One of the primary goals of synthetic biology has been to create a platform, or chassis, to use as a foundation for building organisms designed for specific tasks. Just as Volkswagen uses its A5 platform to build 19 different vehicles, from luxury Audi A3s to small SUVs and budget models, a biological chassis would be a minimal microbial platform onto which could be bolted genetic instructions to make drugs, biofuels, cosmetics or whatever one desires.
With the publication of the Science paper, two challenges become evident. The first is that biology is complicated. As Venter’s work shows, we do not yet have a sufficient grasp of the essentials of basic biology to design and build a cell. Genes do not function like fenders or brakes; they cannot be mounted on a chassis to perform a function independently of other components. Genes interact—amplifying, dampening or even silencing one another. And those effects, in turn, influence still other genes.
Genomes, it turns out, function less like machines than like ecosystems with multitudinous relationships and complex feedback loops. Adding genomic parts to a synthetic organism in order to achieve a predictable result may be far more difficult than proponents of the chassis model have assumed.
The second challenge regards the competition. When Venter and his team began their effort, genetic engineers had tools that were powerful but, by modern standards, crude. In recent years, scientists have found ways to edit genes with far greater precision. The most prominent, known as CRISPR Cas9, cuts DNA with remarkable (though not perfect) accuracy. As a result, gene editing has emerged as an alternative strategy to the chassis model for tailoring microbes to make useful products.

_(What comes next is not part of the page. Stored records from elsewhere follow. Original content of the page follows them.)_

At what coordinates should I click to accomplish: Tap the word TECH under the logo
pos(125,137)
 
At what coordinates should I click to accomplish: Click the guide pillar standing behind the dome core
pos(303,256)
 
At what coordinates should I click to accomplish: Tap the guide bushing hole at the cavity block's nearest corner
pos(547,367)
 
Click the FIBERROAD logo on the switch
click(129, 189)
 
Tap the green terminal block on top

It is impossible to know whether synthetic organisms like Venter’s JCVI-syn 3.0 or gene-editing techniques will prove to be commercially dominant in biotechnology—or indeed whether some other method will supplant both. We can be confident, however, that our knowledge of basic biology will deepen, and that our growing ability to manipulate living organisms will confront us with increasingly serious ethical considerations. Project Syndicate
Thomas H. Murray, president emeritus at The Hastings Center, is a visiting professor at the National University of Singapore’s Yong Loo Lin School of Medicine.